- **Collected data entries**:

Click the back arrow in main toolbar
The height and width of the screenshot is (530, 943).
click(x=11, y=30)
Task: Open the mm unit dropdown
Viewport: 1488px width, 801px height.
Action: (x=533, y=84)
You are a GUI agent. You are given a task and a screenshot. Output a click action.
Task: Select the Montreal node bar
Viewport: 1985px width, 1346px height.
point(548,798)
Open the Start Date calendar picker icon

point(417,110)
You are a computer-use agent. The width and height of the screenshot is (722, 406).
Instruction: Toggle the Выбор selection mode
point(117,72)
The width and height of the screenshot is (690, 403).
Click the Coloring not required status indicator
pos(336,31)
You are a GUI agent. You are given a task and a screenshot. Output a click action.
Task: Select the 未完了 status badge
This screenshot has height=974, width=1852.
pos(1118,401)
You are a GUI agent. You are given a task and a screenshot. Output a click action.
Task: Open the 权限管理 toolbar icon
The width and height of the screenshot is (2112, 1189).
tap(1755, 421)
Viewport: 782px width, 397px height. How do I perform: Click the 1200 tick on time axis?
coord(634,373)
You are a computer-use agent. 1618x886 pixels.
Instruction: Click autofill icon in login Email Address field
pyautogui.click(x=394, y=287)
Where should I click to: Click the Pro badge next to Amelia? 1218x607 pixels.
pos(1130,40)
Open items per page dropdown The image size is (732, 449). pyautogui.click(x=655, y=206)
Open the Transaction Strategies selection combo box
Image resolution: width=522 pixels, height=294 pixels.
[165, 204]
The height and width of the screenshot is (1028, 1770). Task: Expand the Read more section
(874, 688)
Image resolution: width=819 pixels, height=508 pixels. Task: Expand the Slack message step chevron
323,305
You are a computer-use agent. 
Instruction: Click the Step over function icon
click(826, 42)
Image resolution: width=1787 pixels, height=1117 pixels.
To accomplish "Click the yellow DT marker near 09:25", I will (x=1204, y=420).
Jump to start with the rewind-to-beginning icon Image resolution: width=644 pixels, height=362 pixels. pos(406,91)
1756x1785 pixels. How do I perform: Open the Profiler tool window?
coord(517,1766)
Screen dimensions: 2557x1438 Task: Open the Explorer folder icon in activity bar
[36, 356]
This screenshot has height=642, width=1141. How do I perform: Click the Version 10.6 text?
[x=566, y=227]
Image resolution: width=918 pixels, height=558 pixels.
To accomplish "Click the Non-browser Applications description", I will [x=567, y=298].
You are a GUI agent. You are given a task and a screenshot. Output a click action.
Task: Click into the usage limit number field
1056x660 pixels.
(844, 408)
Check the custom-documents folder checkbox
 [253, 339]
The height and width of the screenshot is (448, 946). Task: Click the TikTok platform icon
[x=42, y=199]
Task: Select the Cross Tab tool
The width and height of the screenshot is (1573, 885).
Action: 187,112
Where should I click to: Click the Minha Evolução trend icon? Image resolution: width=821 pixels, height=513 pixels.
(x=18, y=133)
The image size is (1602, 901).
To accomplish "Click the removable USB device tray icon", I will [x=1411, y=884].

- **AIM OF THE EXERCISE**:
Check each line above for "computer" and return the ones that have it.

- **WRITTEN SOLUTION**:
You are a computer-use agent. The width and height of the screenshot is (722, 406).
You are a computer-use agent. 1618x886 pixels.
You are a computer-use agent. 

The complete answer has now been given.